Recently, I published a python module, whitecanvas
.
hanjinliu / whitecanvas
A type safe and backend independent plotting library for Python.
whitecanvas
A type safe and backend independent plotting library for Python, aiming at not the simplest, but the tidiest API.
Installation
pip install whitecanvas -U
Project Philosophy
Type safety
All the methods should be designed to have nice signature, and should return the same type of object, so that your program can be statically checked by the IDE.
Backend independency
Every plotting library has their own strength and weakness. Same code should work on different backends, so that you can choose the best one for different purposes.

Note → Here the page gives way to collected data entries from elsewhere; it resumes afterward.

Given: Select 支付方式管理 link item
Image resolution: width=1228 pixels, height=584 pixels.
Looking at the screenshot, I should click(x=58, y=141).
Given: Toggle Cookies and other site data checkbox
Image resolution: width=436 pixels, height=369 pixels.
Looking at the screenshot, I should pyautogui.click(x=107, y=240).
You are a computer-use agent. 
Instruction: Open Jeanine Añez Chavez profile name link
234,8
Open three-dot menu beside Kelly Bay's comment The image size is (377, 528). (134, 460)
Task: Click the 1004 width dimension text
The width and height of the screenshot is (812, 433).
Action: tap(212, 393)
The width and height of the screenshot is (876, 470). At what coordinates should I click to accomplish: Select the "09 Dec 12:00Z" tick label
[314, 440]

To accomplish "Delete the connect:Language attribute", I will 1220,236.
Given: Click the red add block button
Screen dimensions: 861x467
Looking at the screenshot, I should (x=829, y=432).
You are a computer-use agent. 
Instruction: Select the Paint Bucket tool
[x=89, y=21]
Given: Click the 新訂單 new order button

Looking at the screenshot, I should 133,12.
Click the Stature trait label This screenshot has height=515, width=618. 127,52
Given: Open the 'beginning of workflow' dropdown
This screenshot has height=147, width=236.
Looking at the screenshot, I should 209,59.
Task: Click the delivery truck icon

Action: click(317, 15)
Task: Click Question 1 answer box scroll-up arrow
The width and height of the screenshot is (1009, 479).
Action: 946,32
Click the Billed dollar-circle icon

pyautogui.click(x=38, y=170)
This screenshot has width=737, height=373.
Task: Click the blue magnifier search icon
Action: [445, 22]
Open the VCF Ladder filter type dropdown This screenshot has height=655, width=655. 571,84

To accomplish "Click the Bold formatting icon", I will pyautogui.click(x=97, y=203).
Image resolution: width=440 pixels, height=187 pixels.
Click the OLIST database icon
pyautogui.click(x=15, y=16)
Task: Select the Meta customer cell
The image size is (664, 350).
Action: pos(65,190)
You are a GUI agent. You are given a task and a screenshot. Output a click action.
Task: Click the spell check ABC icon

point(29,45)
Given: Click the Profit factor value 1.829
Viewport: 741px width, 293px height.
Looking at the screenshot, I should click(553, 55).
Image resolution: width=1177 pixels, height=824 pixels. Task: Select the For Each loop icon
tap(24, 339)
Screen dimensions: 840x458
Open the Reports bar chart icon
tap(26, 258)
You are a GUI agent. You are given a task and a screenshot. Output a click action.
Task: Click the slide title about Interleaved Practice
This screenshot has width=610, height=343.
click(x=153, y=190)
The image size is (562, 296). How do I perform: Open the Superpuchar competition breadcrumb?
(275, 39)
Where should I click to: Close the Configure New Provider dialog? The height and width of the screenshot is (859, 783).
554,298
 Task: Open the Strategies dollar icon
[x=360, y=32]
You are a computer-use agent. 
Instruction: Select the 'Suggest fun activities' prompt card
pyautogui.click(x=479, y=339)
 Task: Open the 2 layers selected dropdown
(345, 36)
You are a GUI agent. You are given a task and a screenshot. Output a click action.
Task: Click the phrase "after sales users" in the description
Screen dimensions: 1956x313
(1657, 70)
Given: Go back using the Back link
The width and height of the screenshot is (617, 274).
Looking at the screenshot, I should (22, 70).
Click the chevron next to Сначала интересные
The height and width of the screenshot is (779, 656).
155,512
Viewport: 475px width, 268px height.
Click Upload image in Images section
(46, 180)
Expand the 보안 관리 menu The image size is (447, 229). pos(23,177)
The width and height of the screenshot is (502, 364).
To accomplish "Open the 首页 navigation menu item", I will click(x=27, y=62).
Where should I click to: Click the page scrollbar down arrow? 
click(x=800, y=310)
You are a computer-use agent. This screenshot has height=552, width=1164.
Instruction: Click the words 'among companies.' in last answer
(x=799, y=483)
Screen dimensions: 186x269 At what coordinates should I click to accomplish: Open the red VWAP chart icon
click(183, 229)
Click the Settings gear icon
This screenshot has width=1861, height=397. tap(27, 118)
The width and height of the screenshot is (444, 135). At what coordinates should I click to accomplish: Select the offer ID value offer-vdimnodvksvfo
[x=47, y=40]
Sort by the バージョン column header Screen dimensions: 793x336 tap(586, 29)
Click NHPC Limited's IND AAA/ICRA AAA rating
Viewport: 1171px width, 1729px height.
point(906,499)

Currently supported backends are matplotlib
, pyqtgraph
, vispy
, plotly
and
bokeh
. If you want other backends, please feel free to
open an issue.
API tidiness
Most of (probably all of) the plotting libraries rely on the large number of arguments to configure the plot elements. They are usually hard to remember forcing you to look up the documentation every…
whitecanvas
is a wrapper for most of the major plotting libraries including:
which means that you can select which backend to use depending on your purpose. However, the backend independency is not the main goal of my project. What I really wanted to do is to overcome common problems of the existing plotting libraries. In this post, I'll discuss the problems and how whitecanvas
solved it.
Programming is not only coding but type-checking
Python was developed as an interpreter language, but as people started to realize that the types are needed for humans rather than for the machines, "type annotation" was introduced as a part of the Python syntax. In line with this, the performance of static type-checking functionalities of editors (such as VSCode and PyCharm) have grown rapidly. If you're writing well-typed Python scripts, powerful suggestions and auto-completion are available, helping you to code what you want to do very smoothly, even without looking for the documentations. Type-checking is now an important aspect of programming.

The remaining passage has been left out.